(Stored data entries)

● ● ● ● ● ● ●

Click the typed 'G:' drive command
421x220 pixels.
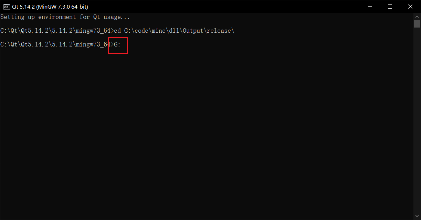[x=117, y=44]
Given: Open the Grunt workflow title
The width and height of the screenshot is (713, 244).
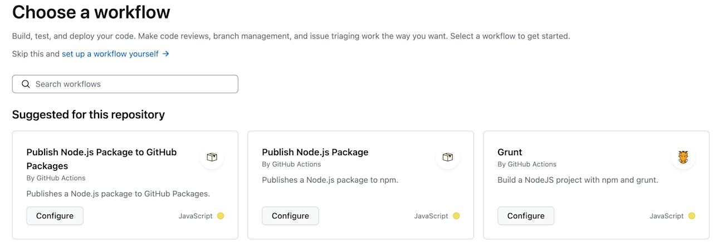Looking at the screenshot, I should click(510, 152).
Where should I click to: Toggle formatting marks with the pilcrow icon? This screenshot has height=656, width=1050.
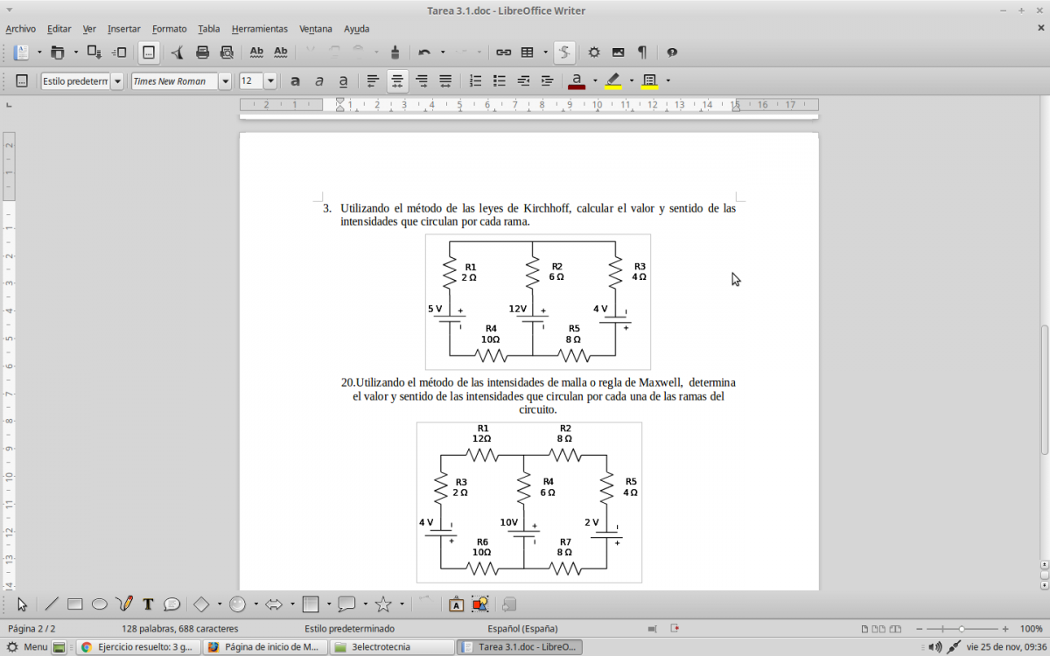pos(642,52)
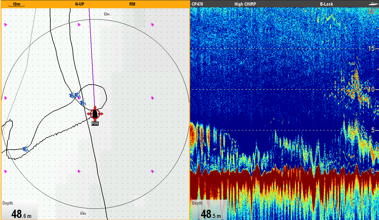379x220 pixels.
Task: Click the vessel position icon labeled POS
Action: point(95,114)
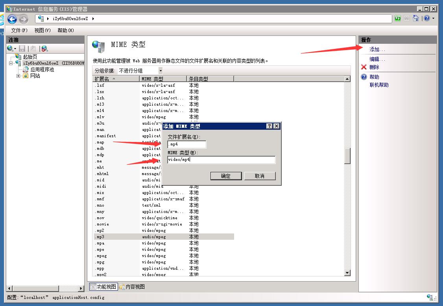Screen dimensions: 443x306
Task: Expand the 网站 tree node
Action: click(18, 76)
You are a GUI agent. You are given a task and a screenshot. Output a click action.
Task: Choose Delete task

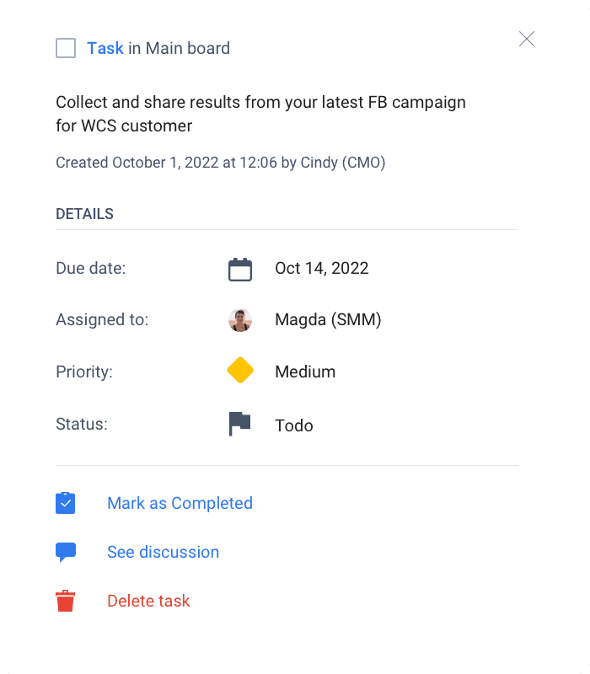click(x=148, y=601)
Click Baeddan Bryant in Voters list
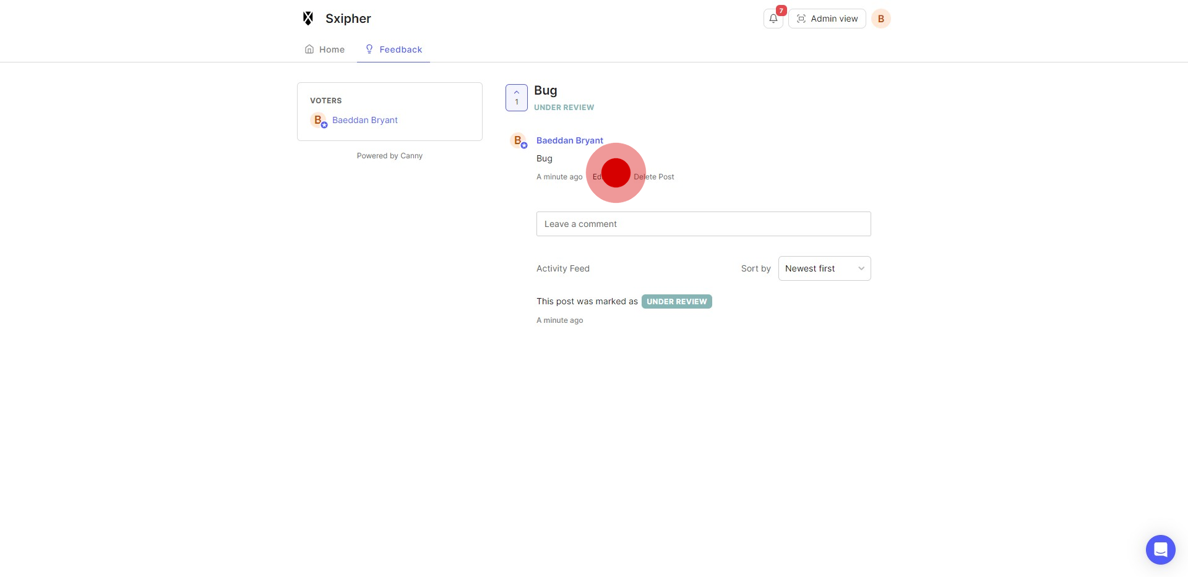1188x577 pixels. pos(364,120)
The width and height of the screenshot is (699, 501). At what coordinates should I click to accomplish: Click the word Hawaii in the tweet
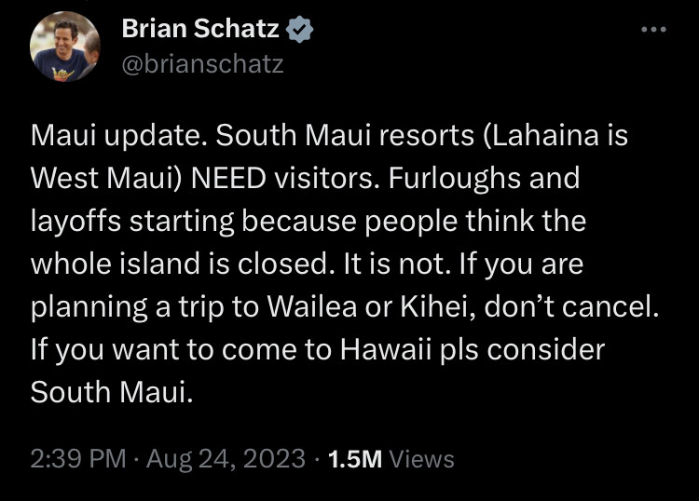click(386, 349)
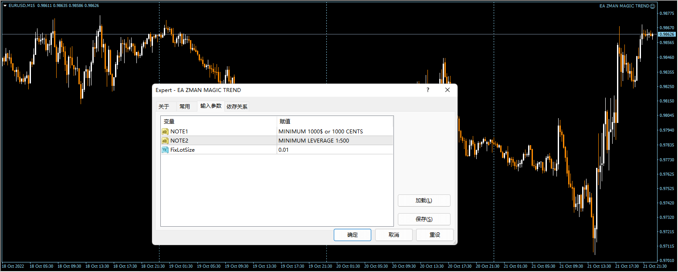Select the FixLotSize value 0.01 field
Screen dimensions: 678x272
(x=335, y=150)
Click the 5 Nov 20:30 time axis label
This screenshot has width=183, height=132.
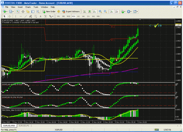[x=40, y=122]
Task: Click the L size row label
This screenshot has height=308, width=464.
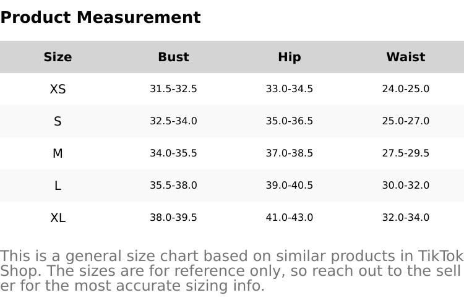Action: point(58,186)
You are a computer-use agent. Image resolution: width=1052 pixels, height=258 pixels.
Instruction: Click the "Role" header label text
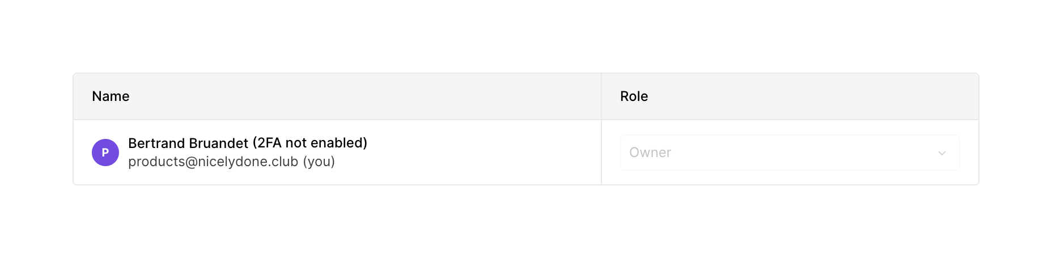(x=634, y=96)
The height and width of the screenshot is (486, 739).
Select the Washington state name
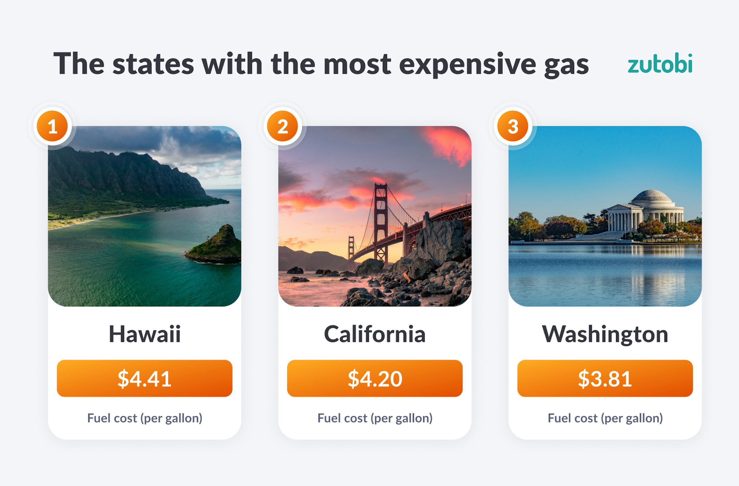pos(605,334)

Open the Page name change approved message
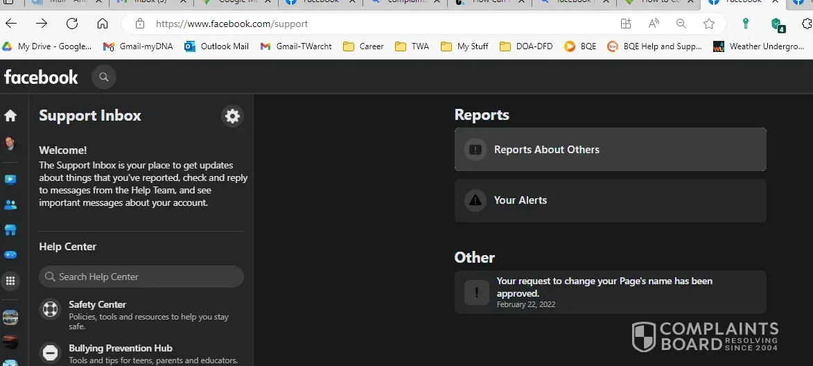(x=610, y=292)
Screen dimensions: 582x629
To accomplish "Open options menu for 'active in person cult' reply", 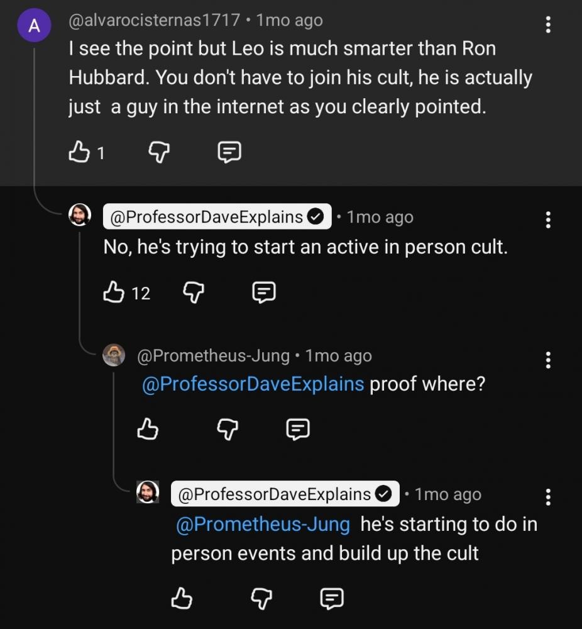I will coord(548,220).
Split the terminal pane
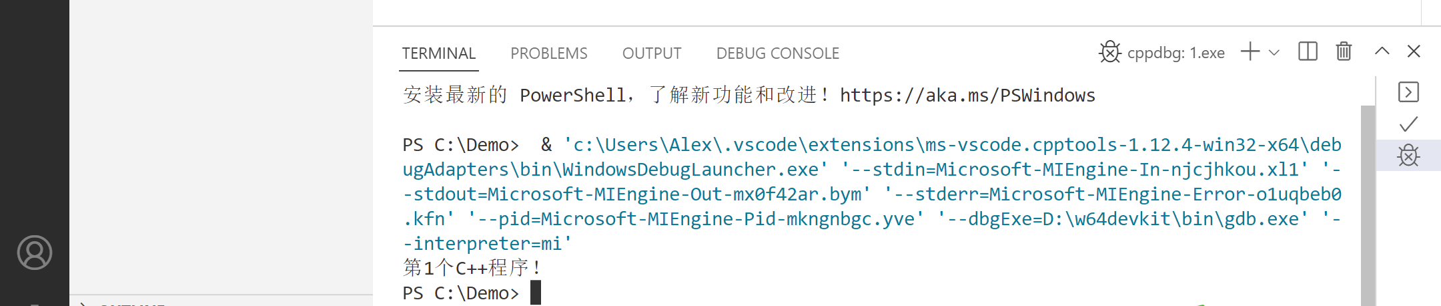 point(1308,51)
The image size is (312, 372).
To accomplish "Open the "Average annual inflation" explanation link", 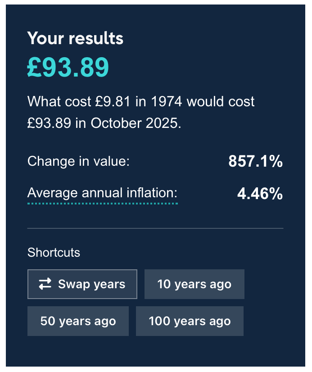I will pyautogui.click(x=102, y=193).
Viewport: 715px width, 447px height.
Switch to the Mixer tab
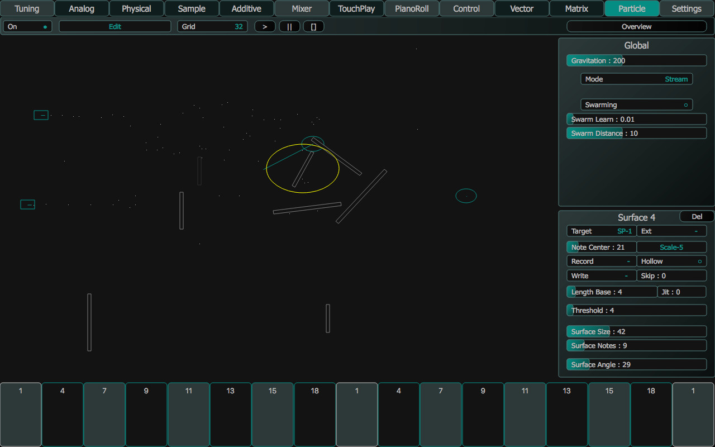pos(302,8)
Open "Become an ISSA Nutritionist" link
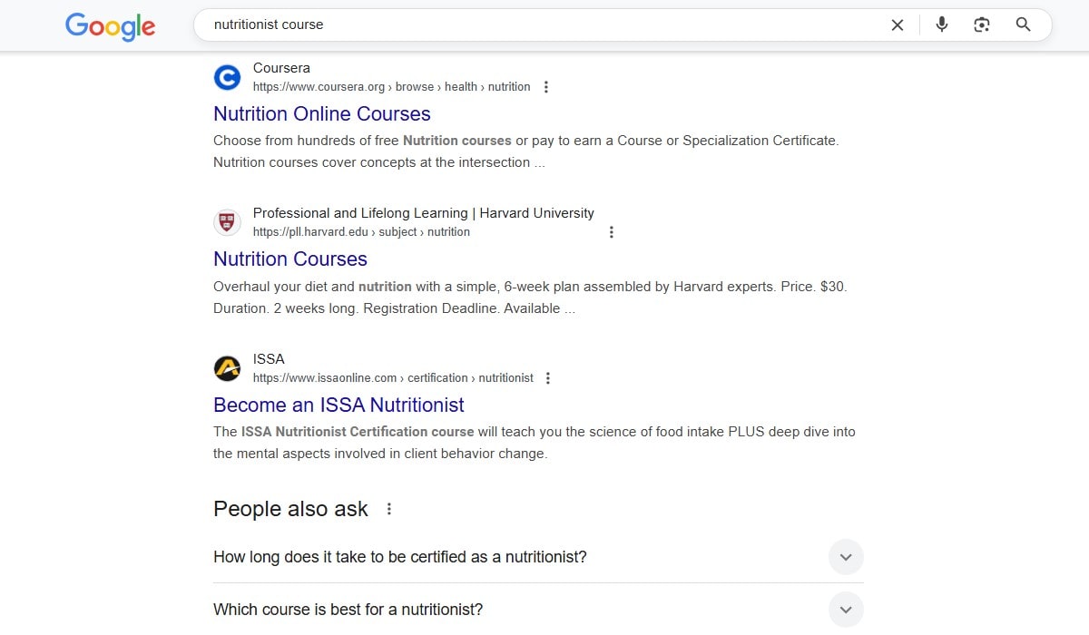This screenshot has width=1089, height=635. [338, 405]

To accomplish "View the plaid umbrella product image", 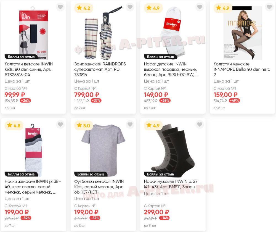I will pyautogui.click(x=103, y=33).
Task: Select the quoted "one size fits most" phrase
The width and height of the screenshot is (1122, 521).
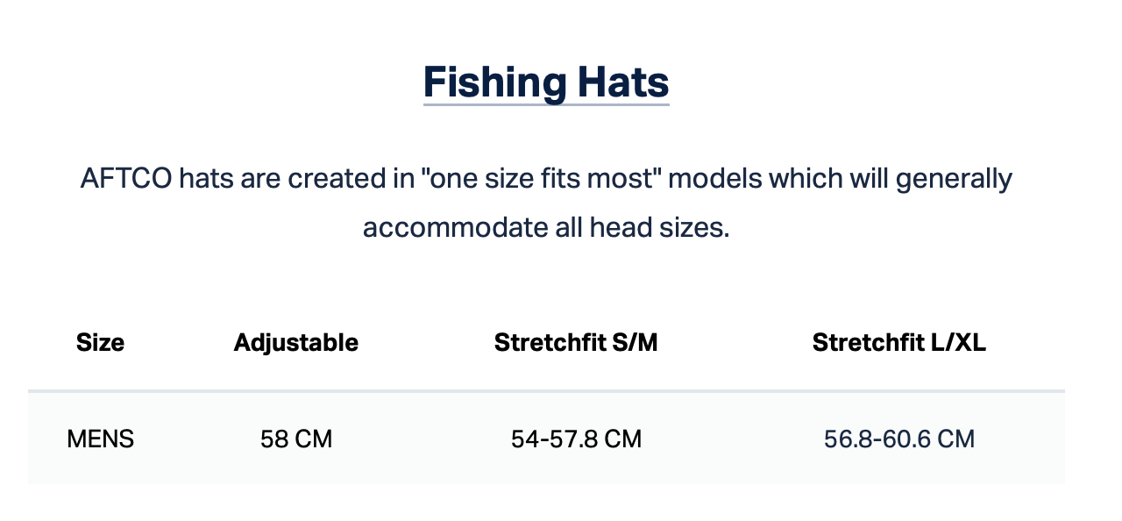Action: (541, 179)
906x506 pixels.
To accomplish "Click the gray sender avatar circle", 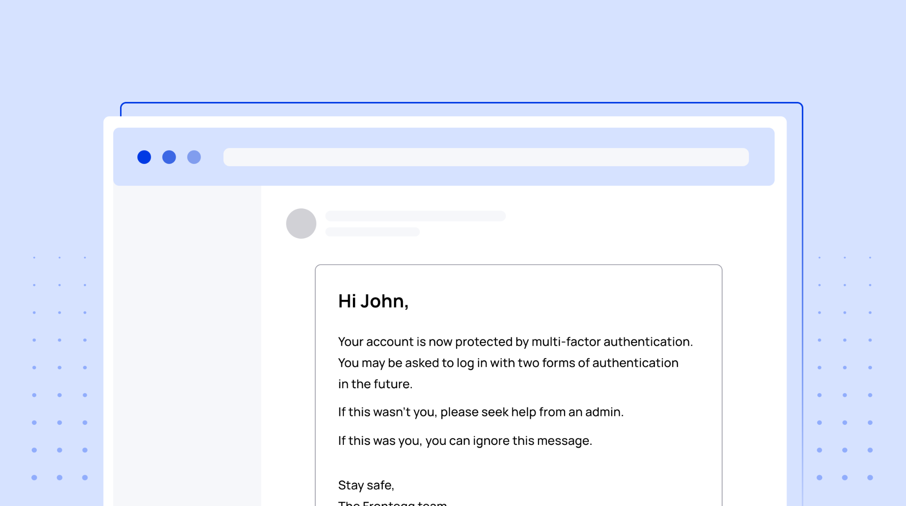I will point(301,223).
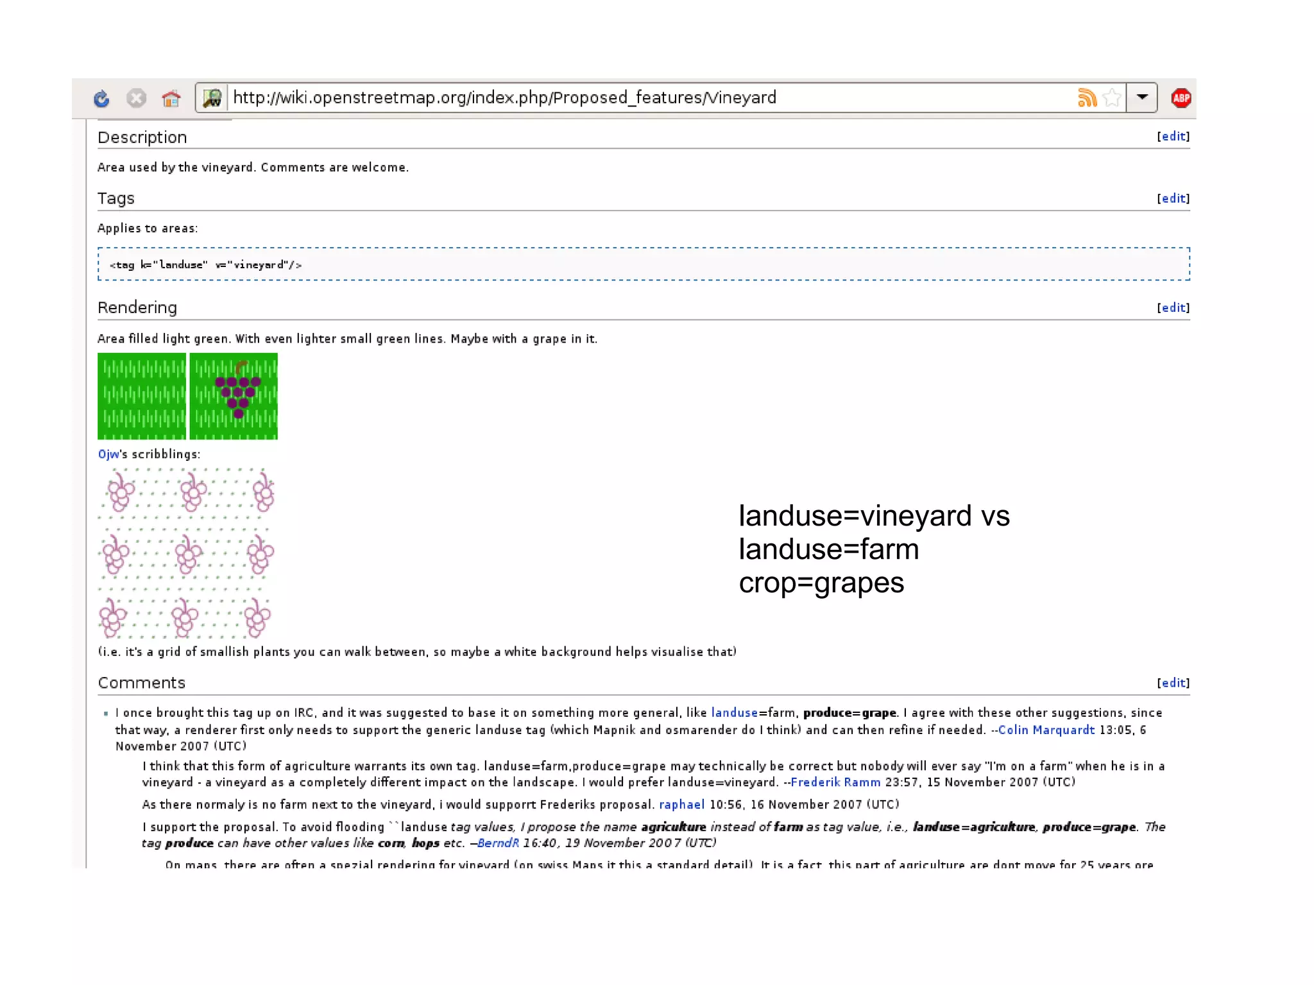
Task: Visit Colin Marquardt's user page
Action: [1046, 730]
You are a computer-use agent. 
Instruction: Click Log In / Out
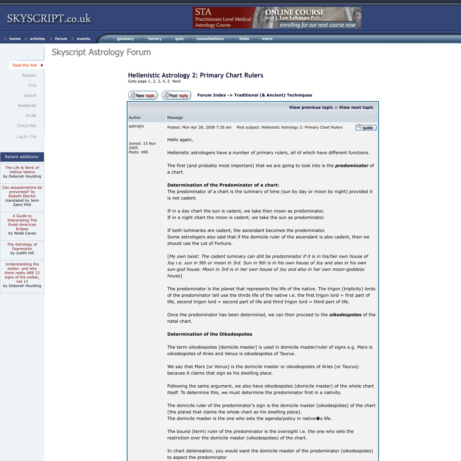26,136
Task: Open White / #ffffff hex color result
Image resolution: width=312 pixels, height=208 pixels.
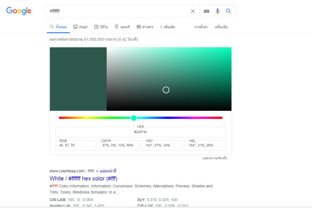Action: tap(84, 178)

● ● ● ● ● ● ●

**EXERCISE BRIEF:** Where a line in the entries holds "computer", copy that line.

**WRITTEN RESPONSE:**
You are a computer-use agent. Image resolution: width=1052 pixels, height=258 pixels.
You are a computer-use agent. 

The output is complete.